- Born: January 12, 1934 Baghdad, Iraq
- Died: 15 March 2020 (aged 86) Madison, Wisconsin
- Education: Harvard University
- Scientific career
- Fields: Mathematics
- Workplaces: University of Wisconsin–Madison
- Doctoral advisor: Bernard Budiansky

= Olvi L. Mangasarian =

Iraqi-born American mathematician (1934–2020)
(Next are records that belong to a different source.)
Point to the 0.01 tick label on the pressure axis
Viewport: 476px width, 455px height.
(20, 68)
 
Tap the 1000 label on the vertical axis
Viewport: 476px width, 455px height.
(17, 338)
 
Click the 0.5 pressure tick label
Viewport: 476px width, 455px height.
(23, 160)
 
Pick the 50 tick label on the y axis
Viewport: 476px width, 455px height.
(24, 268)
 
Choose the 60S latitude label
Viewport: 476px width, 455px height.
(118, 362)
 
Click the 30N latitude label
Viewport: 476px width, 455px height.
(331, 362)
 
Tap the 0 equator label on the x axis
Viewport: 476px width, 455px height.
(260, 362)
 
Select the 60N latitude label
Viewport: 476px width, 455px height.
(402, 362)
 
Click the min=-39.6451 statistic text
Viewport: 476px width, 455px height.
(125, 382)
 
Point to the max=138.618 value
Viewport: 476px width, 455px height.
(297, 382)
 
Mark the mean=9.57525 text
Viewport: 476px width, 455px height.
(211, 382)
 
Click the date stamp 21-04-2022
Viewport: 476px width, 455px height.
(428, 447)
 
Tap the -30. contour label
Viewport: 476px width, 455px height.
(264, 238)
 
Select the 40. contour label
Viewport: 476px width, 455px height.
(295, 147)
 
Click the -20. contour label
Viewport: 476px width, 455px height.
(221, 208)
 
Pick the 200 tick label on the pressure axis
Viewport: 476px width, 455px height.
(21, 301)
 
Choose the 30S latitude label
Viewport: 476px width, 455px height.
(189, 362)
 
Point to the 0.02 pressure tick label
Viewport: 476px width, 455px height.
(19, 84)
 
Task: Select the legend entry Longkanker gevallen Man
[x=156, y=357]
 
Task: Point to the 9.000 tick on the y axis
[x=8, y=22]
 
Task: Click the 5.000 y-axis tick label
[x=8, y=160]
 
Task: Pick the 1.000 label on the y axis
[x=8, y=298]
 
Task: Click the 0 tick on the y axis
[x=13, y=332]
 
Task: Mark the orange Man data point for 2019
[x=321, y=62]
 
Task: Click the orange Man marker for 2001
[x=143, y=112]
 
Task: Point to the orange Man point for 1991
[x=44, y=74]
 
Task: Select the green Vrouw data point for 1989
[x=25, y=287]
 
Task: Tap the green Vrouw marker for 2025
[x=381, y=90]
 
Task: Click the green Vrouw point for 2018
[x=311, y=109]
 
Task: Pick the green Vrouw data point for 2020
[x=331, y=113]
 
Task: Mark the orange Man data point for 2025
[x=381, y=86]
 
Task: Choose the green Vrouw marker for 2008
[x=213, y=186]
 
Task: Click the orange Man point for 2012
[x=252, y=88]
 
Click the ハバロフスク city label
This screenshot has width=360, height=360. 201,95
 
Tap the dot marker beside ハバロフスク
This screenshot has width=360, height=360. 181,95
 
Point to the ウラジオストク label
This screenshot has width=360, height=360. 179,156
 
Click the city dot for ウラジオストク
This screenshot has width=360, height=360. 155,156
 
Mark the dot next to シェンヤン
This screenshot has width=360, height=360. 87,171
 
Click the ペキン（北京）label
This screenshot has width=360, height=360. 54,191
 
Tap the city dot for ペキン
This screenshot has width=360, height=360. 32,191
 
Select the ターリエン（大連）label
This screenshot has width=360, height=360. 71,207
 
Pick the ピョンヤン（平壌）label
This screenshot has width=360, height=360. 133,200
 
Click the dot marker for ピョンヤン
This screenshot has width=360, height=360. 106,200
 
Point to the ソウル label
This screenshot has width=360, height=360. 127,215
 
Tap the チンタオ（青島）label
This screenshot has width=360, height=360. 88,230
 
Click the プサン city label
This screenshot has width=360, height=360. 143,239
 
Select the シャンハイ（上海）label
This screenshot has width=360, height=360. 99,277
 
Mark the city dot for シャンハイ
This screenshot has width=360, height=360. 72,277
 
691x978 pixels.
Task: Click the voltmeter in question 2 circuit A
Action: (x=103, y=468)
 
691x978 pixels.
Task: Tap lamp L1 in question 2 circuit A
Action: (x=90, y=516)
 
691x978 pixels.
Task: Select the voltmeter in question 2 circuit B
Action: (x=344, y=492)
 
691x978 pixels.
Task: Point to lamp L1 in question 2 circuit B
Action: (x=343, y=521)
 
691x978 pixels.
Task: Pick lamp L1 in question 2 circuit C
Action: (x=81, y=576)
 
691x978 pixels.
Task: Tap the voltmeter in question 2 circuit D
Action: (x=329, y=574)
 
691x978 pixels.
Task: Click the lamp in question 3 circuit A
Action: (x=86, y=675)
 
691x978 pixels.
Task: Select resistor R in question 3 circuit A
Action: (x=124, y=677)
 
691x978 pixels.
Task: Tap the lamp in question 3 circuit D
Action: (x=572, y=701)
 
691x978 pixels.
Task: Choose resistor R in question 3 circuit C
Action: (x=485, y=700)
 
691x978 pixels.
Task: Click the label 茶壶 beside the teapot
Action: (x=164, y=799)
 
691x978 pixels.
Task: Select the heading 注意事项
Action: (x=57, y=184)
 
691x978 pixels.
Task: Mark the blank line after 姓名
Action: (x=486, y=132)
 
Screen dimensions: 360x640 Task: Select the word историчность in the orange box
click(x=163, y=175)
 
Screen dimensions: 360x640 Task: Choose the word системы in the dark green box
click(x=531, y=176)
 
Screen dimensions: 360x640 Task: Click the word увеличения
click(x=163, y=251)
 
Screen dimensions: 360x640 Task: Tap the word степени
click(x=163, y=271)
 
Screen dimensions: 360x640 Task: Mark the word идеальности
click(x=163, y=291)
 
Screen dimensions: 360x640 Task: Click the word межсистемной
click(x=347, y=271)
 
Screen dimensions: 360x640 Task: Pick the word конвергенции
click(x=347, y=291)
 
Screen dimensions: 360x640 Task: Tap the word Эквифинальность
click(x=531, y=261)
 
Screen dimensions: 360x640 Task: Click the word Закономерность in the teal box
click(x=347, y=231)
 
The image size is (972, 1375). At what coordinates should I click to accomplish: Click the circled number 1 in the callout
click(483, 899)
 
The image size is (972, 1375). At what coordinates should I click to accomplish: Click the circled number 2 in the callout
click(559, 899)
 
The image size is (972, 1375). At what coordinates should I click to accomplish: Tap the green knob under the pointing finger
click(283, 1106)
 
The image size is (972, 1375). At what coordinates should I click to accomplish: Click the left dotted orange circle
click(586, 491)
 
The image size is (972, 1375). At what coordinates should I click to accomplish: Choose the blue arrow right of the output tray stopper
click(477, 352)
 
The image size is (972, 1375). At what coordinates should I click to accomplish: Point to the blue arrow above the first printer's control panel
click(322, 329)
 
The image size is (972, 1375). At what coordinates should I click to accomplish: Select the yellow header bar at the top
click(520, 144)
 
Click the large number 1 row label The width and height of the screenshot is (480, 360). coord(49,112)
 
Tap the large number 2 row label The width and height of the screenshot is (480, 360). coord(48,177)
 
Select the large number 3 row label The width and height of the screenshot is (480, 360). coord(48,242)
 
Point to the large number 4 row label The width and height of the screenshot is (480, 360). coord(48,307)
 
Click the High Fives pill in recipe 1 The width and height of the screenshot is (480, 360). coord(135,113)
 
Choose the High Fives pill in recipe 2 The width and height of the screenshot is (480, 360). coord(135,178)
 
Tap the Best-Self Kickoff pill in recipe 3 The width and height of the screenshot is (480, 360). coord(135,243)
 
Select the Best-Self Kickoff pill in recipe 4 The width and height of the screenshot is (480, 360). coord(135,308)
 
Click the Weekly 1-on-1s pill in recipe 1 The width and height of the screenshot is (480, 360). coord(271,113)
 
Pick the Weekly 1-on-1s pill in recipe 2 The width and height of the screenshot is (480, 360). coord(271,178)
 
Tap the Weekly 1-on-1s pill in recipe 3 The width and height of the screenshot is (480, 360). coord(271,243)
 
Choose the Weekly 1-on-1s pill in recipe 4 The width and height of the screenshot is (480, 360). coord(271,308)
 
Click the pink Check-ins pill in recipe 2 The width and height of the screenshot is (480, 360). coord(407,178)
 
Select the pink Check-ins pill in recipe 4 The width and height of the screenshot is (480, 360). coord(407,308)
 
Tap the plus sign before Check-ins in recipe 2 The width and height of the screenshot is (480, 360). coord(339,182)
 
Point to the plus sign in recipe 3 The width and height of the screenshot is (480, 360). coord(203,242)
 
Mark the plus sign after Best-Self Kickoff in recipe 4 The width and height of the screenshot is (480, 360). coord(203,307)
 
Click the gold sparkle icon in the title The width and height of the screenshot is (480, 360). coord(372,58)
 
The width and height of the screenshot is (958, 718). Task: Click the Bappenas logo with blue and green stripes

Olvi Leon Mangasarian (12 January 1934 – 15 March 2020) was the John von Neumann Professor Emeritus of Mathematics and Computer Sciences in Department of Mathematics, University of California, San Diego and Professor Emeritus of Computer Sciences at the University of Wisconsin-Madison and a recognised expert on optimization, data mining, and classification. In 2000, while professor in the Computer Science Department of the University of Wisconsin–Madison, he was awarded the Frederick W. Lanchester Prize for pioneering work in introducing the use of Operations Research techniques to the field of data mining with a particularly notable application being to breast cancer diagnosis.

==Selected publications==
- Mangasarian, O. L. (1993). Nonlinear programming (Vol. 10). SIAM.

==Festschrift==
- Pang, J. S. (1999). Computational Optimization: A Tribute to Olvi Mangasarian, Volumes I and II. Kluwer Acad. Publ.